***** 任务材料
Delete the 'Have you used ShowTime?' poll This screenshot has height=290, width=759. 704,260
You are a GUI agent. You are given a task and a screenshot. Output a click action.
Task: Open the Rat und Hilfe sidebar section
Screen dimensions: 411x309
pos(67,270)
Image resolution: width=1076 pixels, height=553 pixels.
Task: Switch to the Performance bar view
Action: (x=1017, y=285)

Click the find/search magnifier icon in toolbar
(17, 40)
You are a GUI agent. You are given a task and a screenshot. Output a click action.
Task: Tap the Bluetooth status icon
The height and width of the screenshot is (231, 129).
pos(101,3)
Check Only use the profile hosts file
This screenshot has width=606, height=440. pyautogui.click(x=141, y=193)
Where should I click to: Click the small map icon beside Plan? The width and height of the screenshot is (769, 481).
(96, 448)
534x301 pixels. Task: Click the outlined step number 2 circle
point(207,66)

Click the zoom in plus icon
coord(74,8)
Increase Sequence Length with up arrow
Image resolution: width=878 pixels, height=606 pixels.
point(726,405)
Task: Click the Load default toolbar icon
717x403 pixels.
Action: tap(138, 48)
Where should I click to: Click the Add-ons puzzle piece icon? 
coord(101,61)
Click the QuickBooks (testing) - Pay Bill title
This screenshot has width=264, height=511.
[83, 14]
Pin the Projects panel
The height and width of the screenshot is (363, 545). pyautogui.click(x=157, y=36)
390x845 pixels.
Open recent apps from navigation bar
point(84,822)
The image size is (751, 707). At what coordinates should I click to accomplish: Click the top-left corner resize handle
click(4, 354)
**********
# [问题描述]
请从含有“The image size”的那一行开始，一直到这些行的末尾（首尾两行都包括），把这些行完整地重新写出。其中的点击坐标按1.15倍缩放，并四舍五入为整数（恰为.5时进位），其余数字保持原样。

# [最终答案]
The image size is (751, 707). At what coordinates should I click to accomplish: Click the top-left corner resize handle
click(5, 407)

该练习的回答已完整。